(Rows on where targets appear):
•••

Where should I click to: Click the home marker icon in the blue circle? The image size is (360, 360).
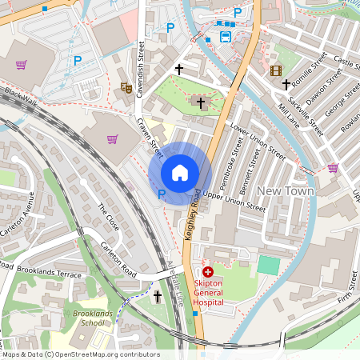[180, 172]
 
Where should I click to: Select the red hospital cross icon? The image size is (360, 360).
[208, 274]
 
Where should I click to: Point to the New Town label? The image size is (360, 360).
[285, 191]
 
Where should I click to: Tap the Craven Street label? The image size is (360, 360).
[150, 137]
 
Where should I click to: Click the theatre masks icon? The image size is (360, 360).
[126, 88]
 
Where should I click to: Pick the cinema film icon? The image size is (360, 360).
[276, 70]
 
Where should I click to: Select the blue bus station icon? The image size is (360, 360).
[226, 37]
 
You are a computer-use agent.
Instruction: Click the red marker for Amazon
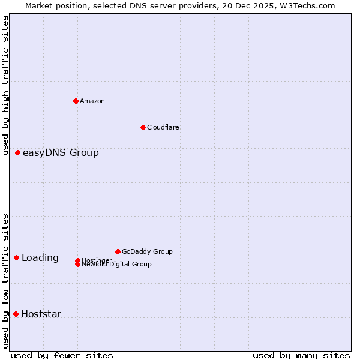coord(76,101)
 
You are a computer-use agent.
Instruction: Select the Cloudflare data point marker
coord(143,127)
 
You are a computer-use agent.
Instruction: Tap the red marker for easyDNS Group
coord(18,153)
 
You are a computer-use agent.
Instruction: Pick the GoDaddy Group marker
coord(118,251)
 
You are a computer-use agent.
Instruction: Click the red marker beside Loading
coord(17,257)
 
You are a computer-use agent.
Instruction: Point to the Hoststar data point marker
coord(16,314)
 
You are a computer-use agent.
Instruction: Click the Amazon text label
coord(92,101)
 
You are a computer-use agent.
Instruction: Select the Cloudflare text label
coord(163,127)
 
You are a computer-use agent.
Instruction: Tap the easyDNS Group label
coord(61,153)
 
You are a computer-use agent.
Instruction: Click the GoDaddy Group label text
coord(147,251)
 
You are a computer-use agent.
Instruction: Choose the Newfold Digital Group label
coord(116,265)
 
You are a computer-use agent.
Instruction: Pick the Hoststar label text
coord(41,314)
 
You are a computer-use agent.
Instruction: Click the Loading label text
coord(40,258)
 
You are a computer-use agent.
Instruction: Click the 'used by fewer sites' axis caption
coord(62,355)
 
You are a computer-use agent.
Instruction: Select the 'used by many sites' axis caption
coord(301,355)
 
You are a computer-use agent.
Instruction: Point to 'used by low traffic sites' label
coord(5,281)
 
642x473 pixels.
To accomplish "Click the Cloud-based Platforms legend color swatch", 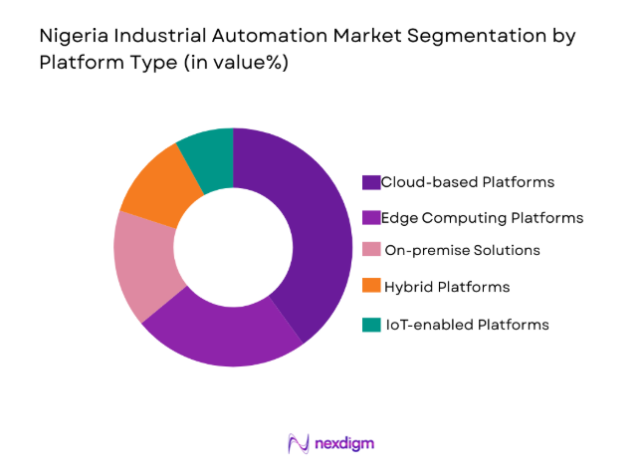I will (x=371, y=182).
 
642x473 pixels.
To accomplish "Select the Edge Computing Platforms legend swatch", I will (x=371, y=217).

•••

(EXERCISE AIM): Repeat the data above from the line with "Where should I click to: Pick" up to and including the line with "coord(16,314)", leaving the pictures out of your answer.

(THE SOLUTION):
Where should I click to: Pick the cinema film icon? The image size is (360, 360).
[276, 70]
 
Where should I click to: Select the blue bus station icon? The image size is (360, 360).
[226, 37]
 
You are a computer-use agent.
Instruction: Click the red marker for Amazon
coord(76,101)
 
You are a computer-use agent.
Instruction: Select the Cloudflare data point marker
coord(143,127)
 
You are a computer-use agent.
Instruction: Tap the red marker for easyDNS Group
coord(18,153)
 
You are a computer-use agent.
Instruction: Pick the GoDaddy Group marker
coord(118,251)
 
You are a computer-use agent.
Instruction: Click the red marker beside Loading
coord(17,257)
 
You are a computer-use agent.
Instruction: Point to the Hoststar data point marker
coord(16,314)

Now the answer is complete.